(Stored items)
--- --- ---

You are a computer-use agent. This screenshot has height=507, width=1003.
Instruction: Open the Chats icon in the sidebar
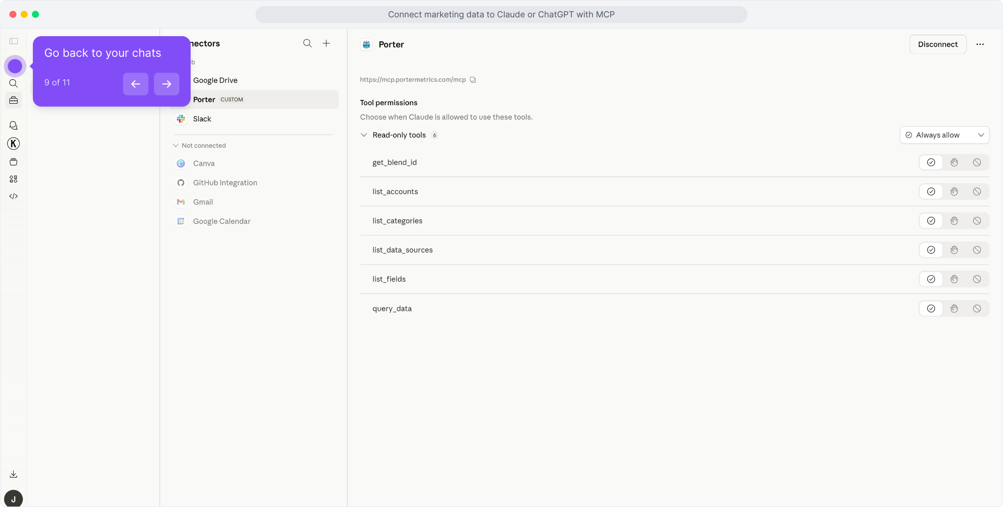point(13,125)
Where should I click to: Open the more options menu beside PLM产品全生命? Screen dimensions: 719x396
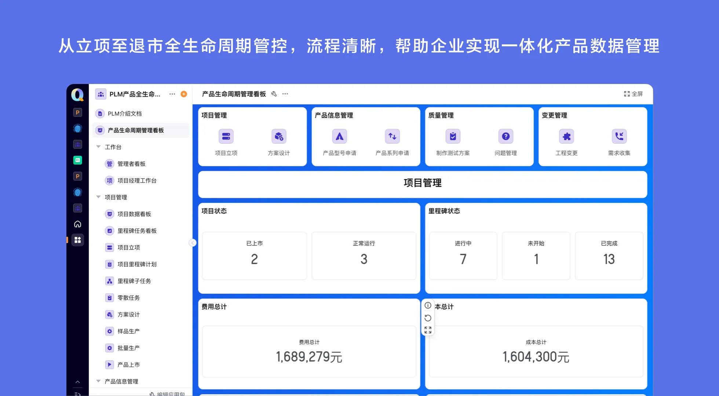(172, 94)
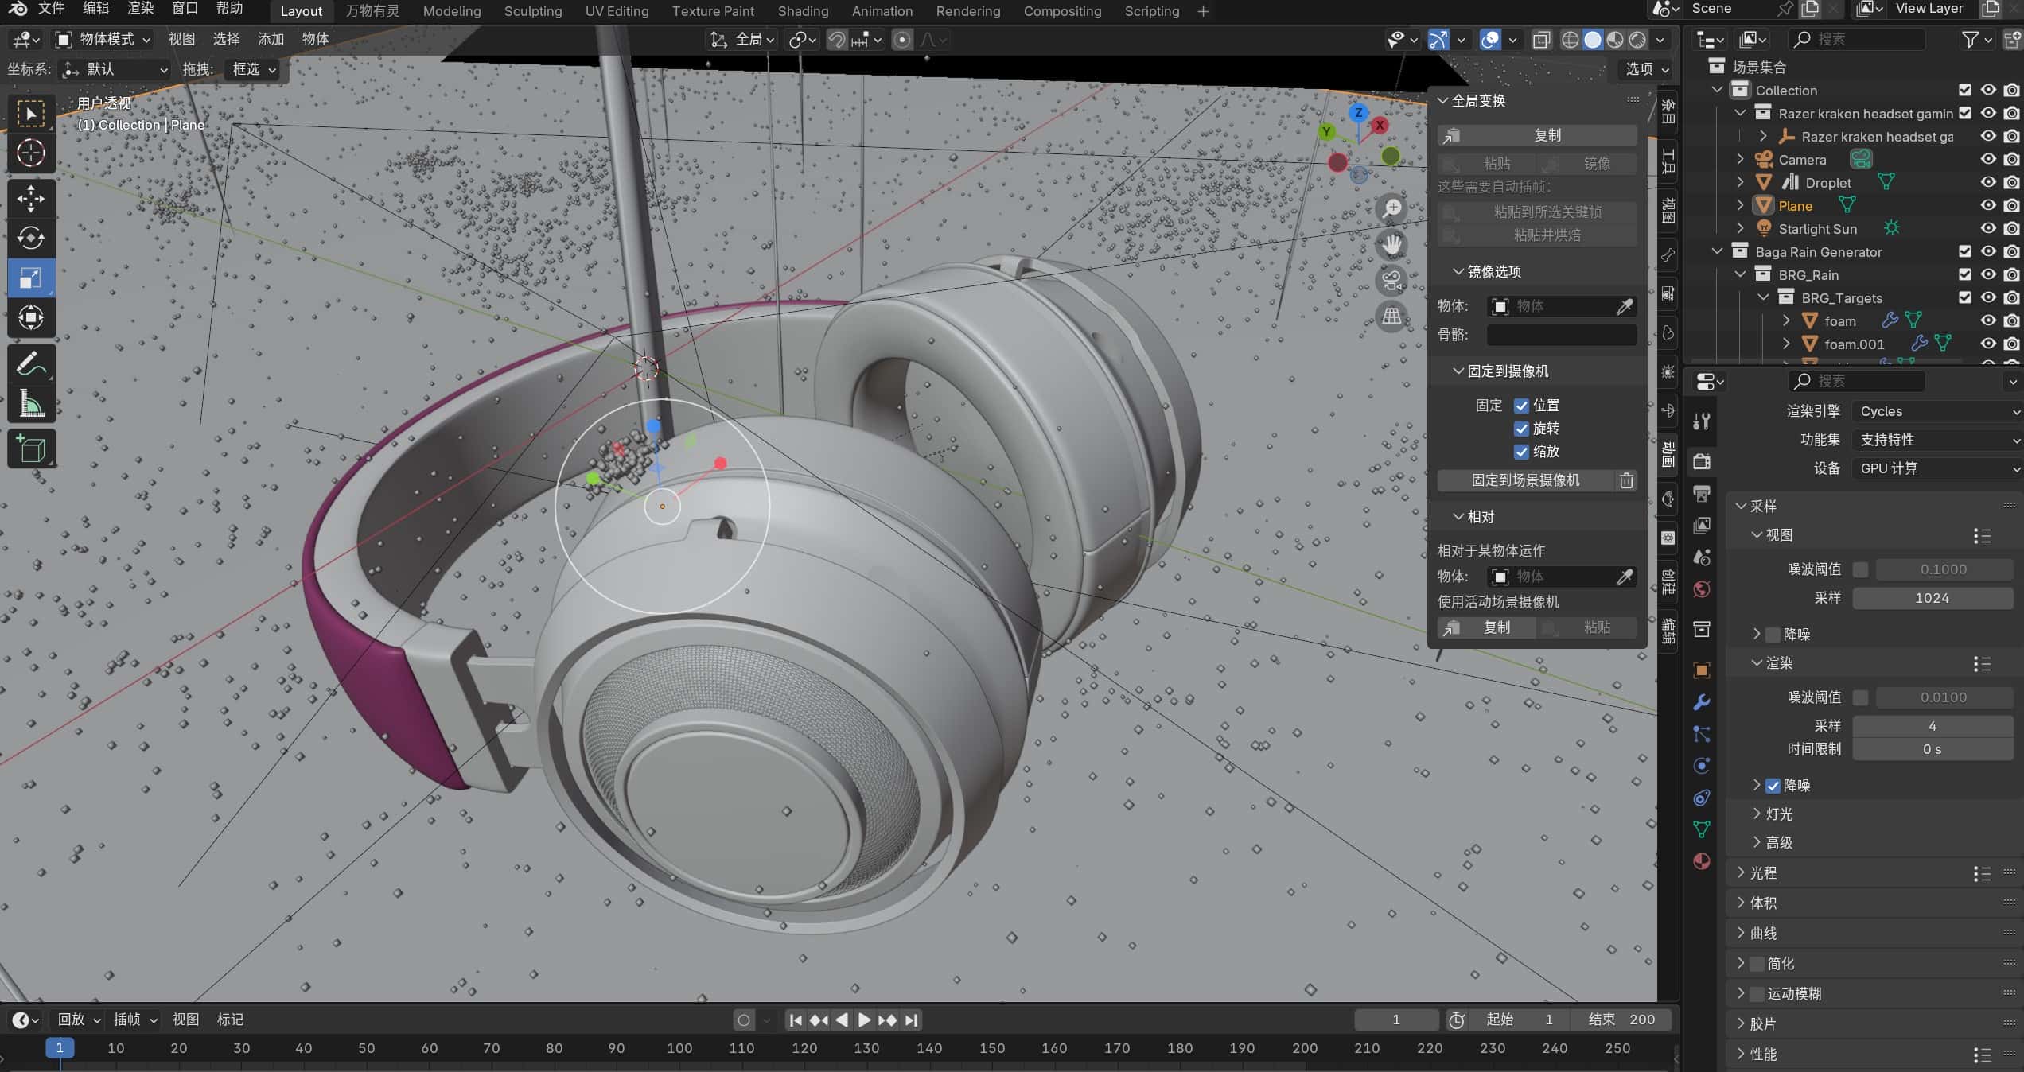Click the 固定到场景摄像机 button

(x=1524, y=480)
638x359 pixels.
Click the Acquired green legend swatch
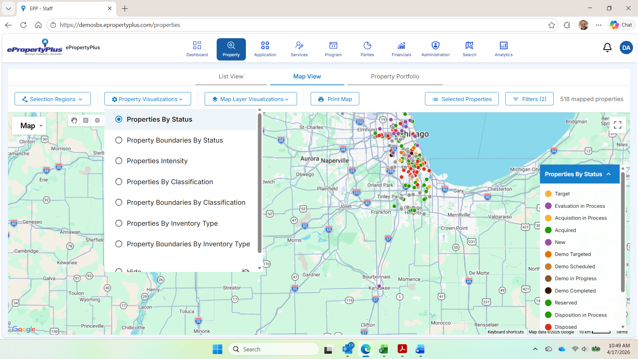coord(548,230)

--- --- ---

Find the line holding "Where should I" in the data above. Retype it and every later line exactly, through the end, but not the pictures.

Where should I click to: Open the more options menu beside PLM产品全生命? Screen dimensions: 719x396
(172, 94)
Click the 固定到场景摄像机 button

(x=1524, y=480)
638x359 pixels.
Click the Acquired green legend swatch
coord(548,230)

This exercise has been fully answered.